最后不断尝试:在展示文章的页面 post.wtf 下发现路径穿越漏洞
从而访问源码:
习惯性的
CTRL+F去查找
flag
从图三可以看到伪造COOKIES即可
在源码中,我们还可以看见有users目录,我们再次进行路径穿越进../users,便可以看见admin的token
得到flag的第一部分
0x02 第二部分flag
思路:我们可以看见url解析的文件不是我们常见的php文件等,而是以wtf结尾的文件,所以源码中必有服务器如何解析此类文件的线索,我们便可以以此为线索找到flag的第二部分
先贴出找到的两段bash代码
max_page_include_depth=64
page_include_depth=0
function include_page {
# include_page <pathname> # <和>是实体符号<和>,而-lt是小于,-gt是大于
local pathname=$1 # $0当前脚本的文件名;$n表示第几个参数;$#表示参数的个数;$*和$@都表示所有参数(有双引号时两者输出不同);$?表示上一个命令的退出状态,或函数的返回值(大部分命令执行成功会返回 0,失败返回 1。 );$$表示Shell进程的ID
local cmd="" # local 局部变量
[[ "${pathname:(-4)}" = '.wtf' ]]; # pathname的最后四个字符
local can_execute=$?;
page_include_depth=$(($page_include_depth+1))
if [[ $page_include_depth -lt $max_page_include_depth ]]
then
local line;
while read -r line; do # -r表示不转义,即\n仍然是\n
# check if we're in a script line or not ($ at the beginning implies script line)

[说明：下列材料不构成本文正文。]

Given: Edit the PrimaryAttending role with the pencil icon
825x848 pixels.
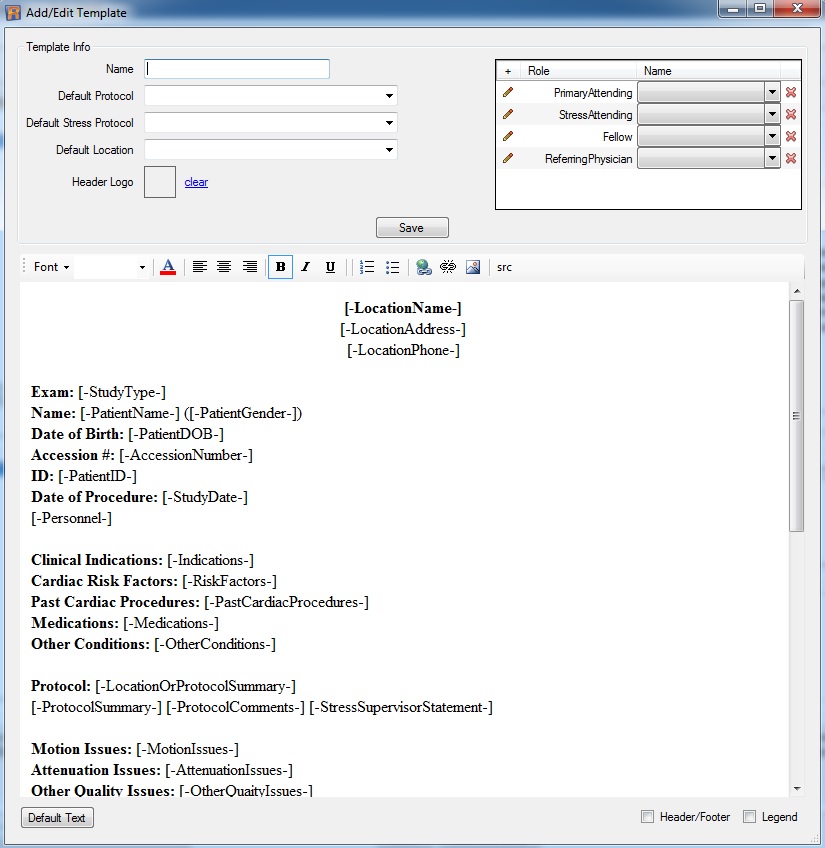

# also, our extension needs to be .wtf
[[ "$" = "${line:0:1}" && ${can_execute} = 0 ]]; # ${line:0:1}表示line的第一个字符,$line{0:0:1}表示line名称的第一个字符; &是&的实体表示
is_script=$?;
# execute the line.
if [[ $is_script = 0 ]]
then
cmd+=$'\n'"${line#"$"}";
else
if [[ -n $cmd ]] # -n 表示检测是否为空字符串, -z表示字符串长度是否为0
then
eval "$cmd" || log "Error during execution of ${cmd}";
cmd=""
fi
echo $line
fi
done < ${pathname}
else
echo "<p>Max include depth exceeded!<p>"
fi
}
$ reply "\${URL_PARAMS['post']}" "\${COOKIES['USERNAME']}" "\${POST_PARAMS['text']}" # reply接收的函数
function reply {
local post_id=$1;
local username=$2;
local text=$3;
local hashed=$(hash_username "${username}");
curr_id=$(for d in posts/${post_id}/*; do basename $d; done | sort -n | tail -n 1); # basename表示除去后缀和前面的路径
next_reply_id=$(awk '{print $1+1}' <<< "${curr_id}");
next_file=(posts/${post_id}/${next_reply_id});
echo "${username}" > "${next_file}";
echo "RE: $(nth_line 2 < "posts/${post_id}/1")" >> "${next_file}";
echo "${text}" >> "${next_file}";
# add post this is in reply to to posts cache
echo "${post_id}/${next_reply_id}" >> "users_lookup/${hashed}/posts";
}
这是reply功能的代码,也是存在路径穿越的
我们可以使用户名为一段可执行代码,并且写入文件格式为wtf,就可以执行这段代码
先正常的回复一下,然后抓包进行修改,上传后门m.wtf,注意一点,m.wtf后面要加%09,表示制表符,否在会被当做目录去解析:
从reply可知,username也会被写进${next_file},故我们将ployload写在username中,可能会有人问,为什么不写进text中呢,因为代码一中有一句cmd+=\$'\n'"\${line#"\$"}";,后面有一个#号可以注释掉后面的内容,同时代码一中[[ "$" = "${line:0:1}" && ${can_execute} = 0 ]];要求我们必须以$开头,综上,我们的payload只有写进username中!